Ragged Ireland suffer Six Nations drubbing in Toulouse

The lop-sided nature of this defeat indicates the mountain Ireland face in their current rebuilding phase.
Ragged Ireland suffer Six Nations drubbing in Toulouse

2022 TikTok Women's Six Nations Championship Round 2, Stade Ernest-Wallon, Toulouse, France: 

Women's Six Nations: France 40 Ireland 5 

IRELAND have never won a women’s Six Nations game in France and that trend continued with this particularly painful 35-point drubbing in Toulouse.

The particularly lop-sided nature of this defeat indicates the mountain that they face in their current rebuilding phase.

They got off to a promising start when, trailing 0-3, one of Sam Monaghan’s trademark reverse hand-offs off the back of an untidy first line-out put Eve Higgins through for a try in the ninth minute to suddenly lead against the run of play.

But that was immediately disallowed for Dorothy Wall tackling an opponent without the ball and, within minutes, the home side had a try of their own.

It came off the back of the game’s first scrum, which saw the French spread the ball wide, leaving Melissande Llorens with loads of room outside and Eimear Considine unable to stop her.

Caroline Drouin failed to convert it but the home side were soon leading 11-0 when some unforced Irish errors inside their own 22 yielded an easy second penalty.

It needed a great cover tackle by Amee-Leigh Murphy Crowe after 22 minutes to stop Lindelauf putting fullback Boulard through for a second try.

But it came moments later when brilliant French scrum-half Laure Sansus, spotting a gap on the blind-side on a scrum inside the Irish 22, darted in to dot it down off the back of their massively dominant scrum.

They failed to convert it again but a 16-0 lead within 25 minutes indicated just how a tough a day it as going to be for Greg McWilliams inexperienced side whose set-pieces were badly under the cosh from the off.

Aoibheann Reilly made a brave tackle to try to stop the rolling French maul get across the line in the 30th minute but, after consulting with TMO, the ref decided that Audrey Forlani had grounded it.

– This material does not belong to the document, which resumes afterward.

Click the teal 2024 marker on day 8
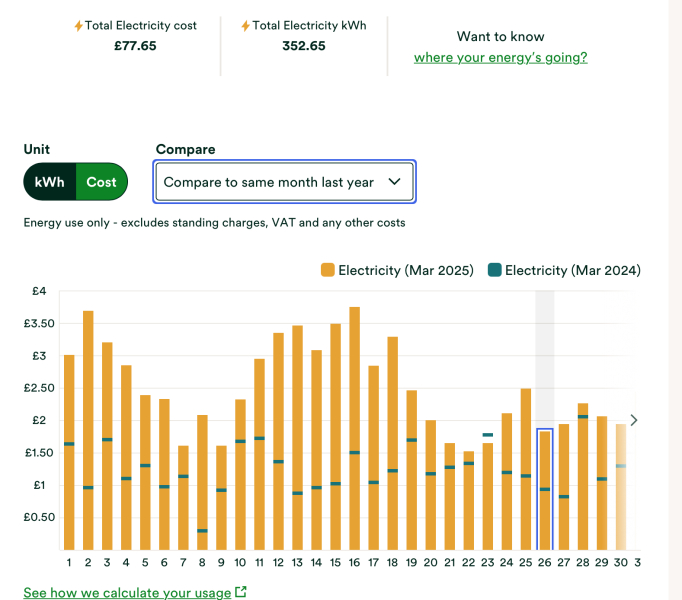The height and width of the screenshot is (600, 682). [x=202, y=531]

Drouin was unable to convert again but all her first-half conversions came from very close to the touchline which was indicative of just how wide France were able to drag Ireland.

Ireland desperately needed to find a foothold before half-time but even some good possession was spilled by far too many handling errors, a massive 15 in the first-half alone.

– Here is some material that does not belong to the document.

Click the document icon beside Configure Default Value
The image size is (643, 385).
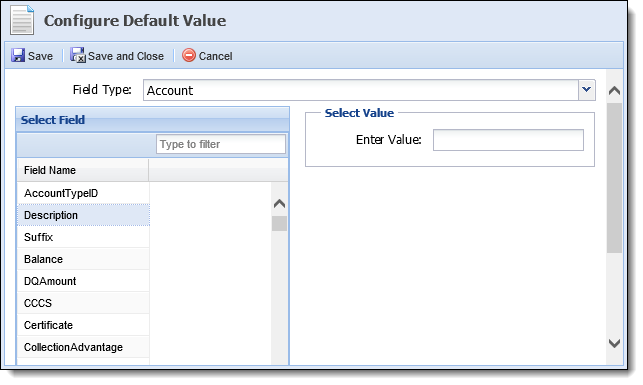click(x=22, y=20)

France got in for the bonus-point try even before half-time, when hooker Clara Joyeux pushed over despite Neve Jones best efforts to hold her up.

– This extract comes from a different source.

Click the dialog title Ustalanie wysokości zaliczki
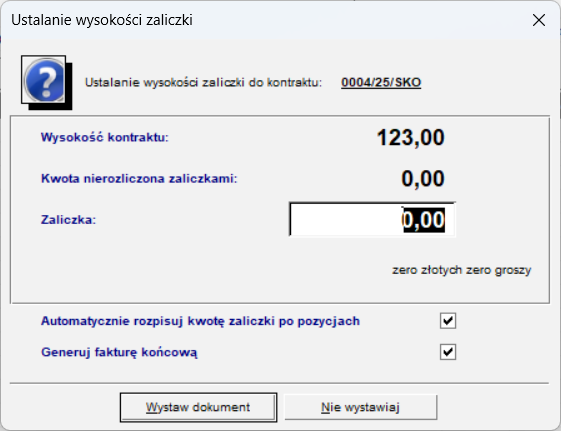 coord(102,20)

Ireland went in trailing 26-0 at the break, a score-line that would have been even worse if Drouin had managed to convert any of France’s four first-half tries.

Beibhinn Parsons and Christy Haney were introduced to try to stop the rot but, within four minutes of the re-start, when Ireland failed to clear their lines, France got in for their fifth try.

It was a second and carbon-copy off the back of the scrum again from Sansus, which Drouin finally converted to take their lead to 33-0.

Five minutes later Ireland finally got their only score when, with Linda Djougan leading the charge, they put together some decent phases and the back-line created some rhythm.

Stacey Flood found Eve Higgin’s whose brilliant side-step put her in but unfortunately it wasn’t maximised on the scoreboard when Nicole Cronin missed an easy conversion under the posts.

France then started running their bench and, when Ireland naïvely failed to clear their line again, substitute Jessy Tremoulier opted for a quick tap and sucked in the defence to yield their sixth try for fullback Emilie Boulard in the 67th minute.

Tremoulier nailed the conversion to take it to 40-5 and that’s how it finished even though France lost Boulard to a yellow card in injury-time.

Sansus, who is not usually even their first choice scrum-half , was replaced in the late stages and won Player of the Match, but Ireland did not help themselves at times with some terrible handling and very poor decision-making, especially in defence.

After losing their opening two games they play Italy next, in Musgrave Park, next Sunday.

Scores France: Sansus (2 tries), Llorens (try), Forlani (try), Joyeux (try), Boulard (try), Drouin (2 penalties,1 conv).

Ireland: Higgins (try).

FRANCE: E Boulard, C Banet, M Filopou, G Vernier, M Llorens(try); C Drouin (Tremoulier 56), L Sansus (Chambon 60); C Lindlauf (Deshayes, 57), L Touye, C Joyeux (Khalfaoui 57), M Fall (Ferer 57), A Forlani, A Berthoumieu, G Hermet, R Manager.

IRELAND: E Considine, AL Murphy Crowe, E Higgins, S Flood (Breen 73), L Mulhall (Parsons 41); N Cronin, A Reilly (Dane 56); L Djougang, N Jones (Hooban 56), K O’Dwyer (Haney 41), N Fryday (McGann 73), S Monaghan, D Wall, E McMahon, B Hogan (O’Connor 56).